Rich Creamy Mashed Potato
Prep time: 15 min
Cook time: 1 min
Servings: 4
Ingredients
- 6 medium Sebago potato
- Sea salt for baking and seasoning
- 3 bay leaf
- 4 cloves garlic
- 100g unsalted butter +25g extra for serving
- 6 black peppercorns
- 500ml whole milk
Directions
- Preheat your oven to 180°C.
- Rinse the potatoes under running cold water to thoroughly rinse off any dirt. Dry the potatoes well. Prick the potatoes with the tip of a small, sharp knife to allow steam to escape, roughly 10 pricks all over.
- Prepare a flat oven tray and sprinkle over an even layer of salt.
- Place the potatoes on this tray, then transfer into the oven to bake for 1 hour 20 minutes or until completely soft all the way though. Remove from the oven and rest for 15 minutes.

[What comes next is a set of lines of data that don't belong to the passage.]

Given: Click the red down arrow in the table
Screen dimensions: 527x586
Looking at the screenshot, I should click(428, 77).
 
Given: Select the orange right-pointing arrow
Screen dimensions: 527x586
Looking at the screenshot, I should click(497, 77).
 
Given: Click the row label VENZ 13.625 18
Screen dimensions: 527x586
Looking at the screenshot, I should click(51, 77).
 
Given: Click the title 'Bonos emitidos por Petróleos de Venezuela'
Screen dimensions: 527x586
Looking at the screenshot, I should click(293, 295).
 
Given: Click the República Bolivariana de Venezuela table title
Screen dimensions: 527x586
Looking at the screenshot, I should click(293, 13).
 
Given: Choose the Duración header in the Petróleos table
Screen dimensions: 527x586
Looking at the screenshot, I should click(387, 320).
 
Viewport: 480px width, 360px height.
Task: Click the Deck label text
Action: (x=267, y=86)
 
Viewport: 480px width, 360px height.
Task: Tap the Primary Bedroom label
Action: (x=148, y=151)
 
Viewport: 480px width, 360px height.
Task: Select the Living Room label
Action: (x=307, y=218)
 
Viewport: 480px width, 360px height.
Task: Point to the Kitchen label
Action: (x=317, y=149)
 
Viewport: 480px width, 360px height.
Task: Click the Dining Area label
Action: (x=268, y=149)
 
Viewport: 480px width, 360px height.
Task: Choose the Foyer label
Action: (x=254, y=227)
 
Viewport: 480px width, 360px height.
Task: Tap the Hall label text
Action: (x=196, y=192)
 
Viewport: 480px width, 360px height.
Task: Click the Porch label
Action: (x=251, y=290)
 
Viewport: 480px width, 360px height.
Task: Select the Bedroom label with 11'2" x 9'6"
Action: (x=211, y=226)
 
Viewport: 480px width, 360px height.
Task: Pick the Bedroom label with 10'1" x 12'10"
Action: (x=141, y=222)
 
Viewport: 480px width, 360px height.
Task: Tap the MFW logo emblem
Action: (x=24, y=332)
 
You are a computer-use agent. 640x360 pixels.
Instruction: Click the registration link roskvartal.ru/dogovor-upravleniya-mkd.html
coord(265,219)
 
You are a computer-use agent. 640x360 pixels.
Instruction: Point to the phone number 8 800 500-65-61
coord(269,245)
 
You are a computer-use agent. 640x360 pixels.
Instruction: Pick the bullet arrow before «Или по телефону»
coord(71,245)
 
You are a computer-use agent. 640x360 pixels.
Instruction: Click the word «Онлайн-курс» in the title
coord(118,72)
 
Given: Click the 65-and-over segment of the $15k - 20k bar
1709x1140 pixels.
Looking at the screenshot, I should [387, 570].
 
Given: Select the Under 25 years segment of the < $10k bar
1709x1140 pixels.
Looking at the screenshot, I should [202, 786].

- Meanwhile, add the bay leaf, garlic, butter, peppercorns and milk to a medium saucier on medium heat to infuse. Take care and watch the milk doesn’t get too hot and boil over.
- Slice the potatoes in half, then scoop out the flesh inside. Place the scooped out potato into a ricer and pass through (if you don’t have a ricer, a standard potato masher still works great.)
- Place the mashed potato into a clean, large saucier. Place the saucier medium heat and stir for 2 minutes to dry the mash out even further.
- Pass the infused milk through a sieve. Add the milk to the potato in 3-4 stages, fully incorporating the liquid into the potato each time. Once you’re happy with the consistency, taste and adjust the seasoning as required.
- Place the finished potato mash into a medium sized serving bowl and top with a few knobs of cold butter.